While homicides are down almost 19% nationwide this year compared to 2025’s already historic lows, murders are on the rise in Chicago. According to the Crime Index, homicides are 9.1% higher in the Windy City than they were at this point last year. The city saw its worst day of violence since 2024 last Friday, and shootings in Chicago doubled last weekend compared to the same weekend in 2025.
Chicago Democrats are now calling for a dedicated Office of Gun Violence Prevention at City Hall as a response to the increase in homicides, but as WGN’s Ben Bradley opines, the city already has a host of “alphabet agencies” tasked with making the streets safer.
CPD, that’s the Chicago Police Department, the CCPSA, the “Community Commission for Public Safety and Accountability,” and then there’s MOCS, the Mayor’s Office for Community Public Safety.
Why do we need another city agency?
“What this does is create a stabilized department long term that is not just responding to the whims of today as we battle with sustained issues that we’ve been experiencing for decades,” Chicago Deputy Mayor Emmanuel Andre said.
And why can’t the CCPSA or the MOCS (not to mention the Chicago PD) battle those “sustained issues”?
More importantly, what are Chicago leaders doing to undo some of the issues that Democrats in Springfield have created over the past few years, including the state’s Safe-T Act, which killed off the state’s cash bail system and replaced it with a scheme that allows many defendants to walk free after an arrest without posting any bond at all, no matter how lengthy their criminal history might be.
Some Cook County judges are even reluctant to place defendants on electronic monitoring, and perhaps for good reason. The website CWB Chicago reported last month than almost 10% of those who are supposedly being monitored have gone missing, and the Chicago Tribune has a lengthy feature out today documenting some of the criticisms of the program from both the left and the right. Some criminal justice reformers say too many people are being placed on electronic monitoring, while conservative critics say the scheme is allowing violent predators to roam free.
On April 25, Alphanso Talley allegedly robbed a dollar store, then was taken to a hospital after he told police, upon his arrest, he swallowed some drugs.
There, according to police and prosecutors, he shot and killed Chicago police Officer John Bartholomew and injured another officer.
Talley had been on electronic monitoring, but his device had shut off about seven weeks before the shooting. A Cook County judge had issued a warrant, but it was more than 48 hours after the alleged violation, in contravention to a new policy called for by Chief Judge Charles Beach, which says that “major violations” will be sent to be heard by a judge within 24 hours on both weekdays and weekends.
It is incidents like these that cause officials to probe how systems like electronic monitoring are working, though the public response at times has caused frustration for those who advocated for the Pretrial Fairness Act and other measures of reform.

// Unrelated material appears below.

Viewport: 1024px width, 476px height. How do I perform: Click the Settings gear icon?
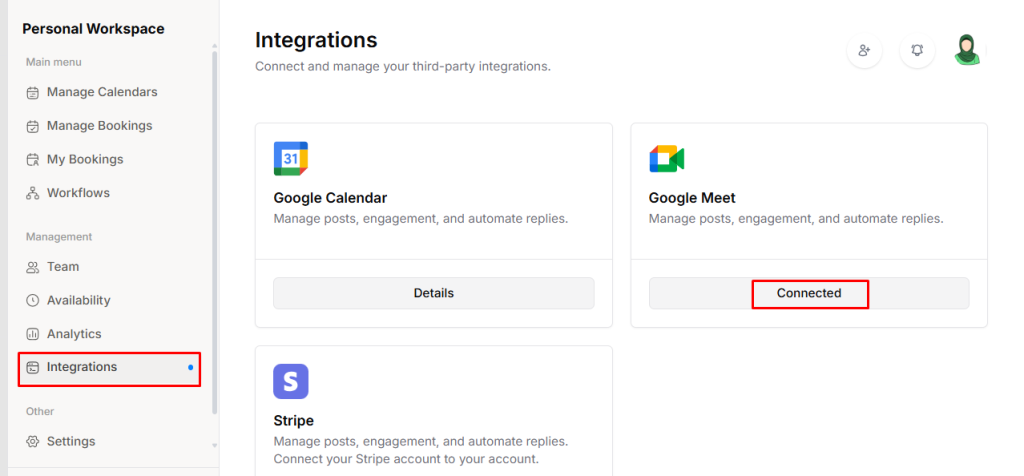tap(33, 442)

They say the tragedies are often politicized, ignoring data that indicate most people released while awaiting trial comply with conditions and don’t commit new crimes.
Electronic monitoring may be suitable for some defendants, but the criticism is that individuals who’ve demonstrated they’re a danger to the community are often getting released instead of held without bond. I think it’s also ridiculous that the criminal justice system treats those on electronic monitoring the same as those held behind bars awaiting trial when it comes to factoring in pre-trial detention into sentences, so that someone who spends a year with an ankle monitor strapped to them will get a year taken off of their sentence if and when they’re convicted or take a plea deal.
I’m sympathetic to the argument that most people on electronic monitoring don’t go on to commit new crimes, but honestly, when has the left cared about what “most people” do? Most Illinois residents aren’t committing violent crimes with AR-15s or “large capacity” magazines, but the same Democrats responsible for the SAFE-T Act have also made it illegal for anyone to possess any of those commonly-owned arms.
Illinois and Chicago have some of the most restrictive gun laws in the nation, and for decades Chicago has had some of the worst violence in the country. Now murders are on the rise yet again, in stark contrast to what’s happening in most jurisdictions around the country. Democrats are desperate to find a gun control solution to the Windy City’s woes, but those laws just punish the law-abiding. What the city and state really need to do is repeal their feel-good criminal justice “reforms”; hold repeat, violent offenders in jail until trial whenever possible; ensure that violent offenders are facing consequences for their actions instead of getting sweetheart plea deals that quickly return them to the streets; and allow Illinois residents access to the same self-defense tools that are available in most other states.